## [Work instruction]
Transcribe every record that appears below, exactly and in full.

(Collected data entries)
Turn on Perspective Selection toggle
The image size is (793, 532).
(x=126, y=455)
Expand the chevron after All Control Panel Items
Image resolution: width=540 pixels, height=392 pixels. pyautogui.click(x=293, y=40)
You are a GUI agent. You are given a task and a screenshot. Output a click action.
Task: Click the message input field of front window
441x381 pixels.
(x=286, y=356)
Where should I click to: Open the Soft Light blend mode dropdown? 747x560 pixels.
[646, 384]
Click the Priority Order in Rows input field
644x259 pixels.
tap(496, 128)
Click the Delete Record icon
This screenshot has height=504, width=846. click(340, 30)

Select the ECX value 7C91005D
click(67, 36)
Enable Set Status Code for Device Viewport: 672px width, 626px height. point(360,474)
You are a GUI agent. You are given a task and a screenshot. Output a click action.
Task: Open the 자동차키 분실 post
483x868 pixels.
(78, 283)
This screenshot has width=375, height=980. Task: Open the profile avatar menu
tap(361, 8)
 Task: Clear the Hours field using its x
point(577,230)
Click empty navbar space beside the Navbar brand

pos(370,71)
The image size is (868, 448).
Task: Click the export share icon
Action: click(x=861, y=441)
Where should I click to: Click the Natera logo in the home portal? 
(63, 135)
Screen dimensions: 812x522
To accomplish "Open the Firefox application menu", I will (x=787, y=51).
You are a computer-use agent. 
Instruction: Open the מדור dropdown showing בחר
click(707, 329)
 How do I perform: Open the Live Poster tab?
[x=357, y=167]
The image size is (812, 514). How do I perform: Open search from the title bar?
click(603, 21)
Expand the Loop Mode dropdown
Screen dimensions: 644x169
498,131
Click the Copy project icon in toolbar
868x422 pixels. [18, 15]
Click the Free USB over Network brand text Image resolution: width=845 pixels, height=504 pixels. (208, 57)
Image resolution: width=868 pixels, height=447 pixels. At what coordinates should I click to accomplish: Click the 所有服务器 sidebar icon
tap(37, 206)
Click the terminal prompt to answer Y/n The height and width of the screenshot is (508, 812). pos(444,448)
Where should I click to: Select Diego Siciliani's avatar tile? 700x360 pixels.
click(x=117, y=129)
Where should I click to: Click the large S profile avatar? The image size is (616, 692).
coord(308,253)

## [Answer to this task]
Turn on Perspective Selection toggle
The image size is (793, 532).
(x=126, y=455)
Expand the chevron after All Control Panel Items
Image resolution: width=540 pixels, height=392 pixels. pyautogui.click(x=293, y=40)
You are a GUI agent. You are given a task and a screenshot. Output a click action.
Task: Click the message input field of front window
441x381 pixels.
(x=286, y=356)
Where should I click to: Open the Soft Light blend mode dropdown? 747x560 pixels.
[646, 384]
Click the Priority Order in Rows input field
644x259 pixels.
tap(496, 128)
Click the Delete Record icon
This screenshot has height=504, width=846. click(340, 30)

Select the ECX value 7C91005D
click(67, 36)
Enable Set Status Code for Device Viewport: 672px width, 626px height. point(360,474)
You are a GUI agent. You are given a task and a screenshot. Output a click action.
Task: Open the 자동차키 분실 post
483x868 pixels.
(78, 283)
This screenshot has width=375, height=980. Task: Open the profile avatar menu
tap(361, 8)
 Task: Clear the Hours field using its x
point(577,230)
Click empty navbar space beside the Navbar brand

pos(370,71)
The image size is (868, 448).
Task: Click the export share icon
Action: click(x=861, y=441)
Where should I click to: Click the Natera logo in the home portal? 
(63, 135)
Screen dimensions: 812x522
To accomplish "Open the Firefox application menu", I will (x=787, y=51).
You are a computer-use agent. 
Instruction: Open the מדור dropdown showing בחר
click(707, 329)
 How do I perform: Open the Live Poster tab?
[x=357, y=167]
The image size is (812, 514). How do I perform: Open search from the title bar?
click(603, 21)
Expand the Loop Mode dropdown
Screen dimensions: 644x169
498,131
Click the Copy project icon in toolbar
868x422 pixels. [18, 15]
Click the Free USB over Network brand text Image resolution: width=845 pixels, height=504 pixels. (208, 57)
Image resolution: width=868 pixels, height=447 pixels. At what coordinates should I click to accomplish: Click the 所有服务器 sidebar icon
tap(37, 206)
Click the terminal prompt to answer Y/n The height and width of the screenshot is (508, 812). pos(444,448)
Where should I click to: Select Diego Siciliani's avatar tile? 700x360 pixels.
click(x=117, y=129)
Where should I click to: Click the large S profile avatar? The image size is (616, 692).
coord(308,253)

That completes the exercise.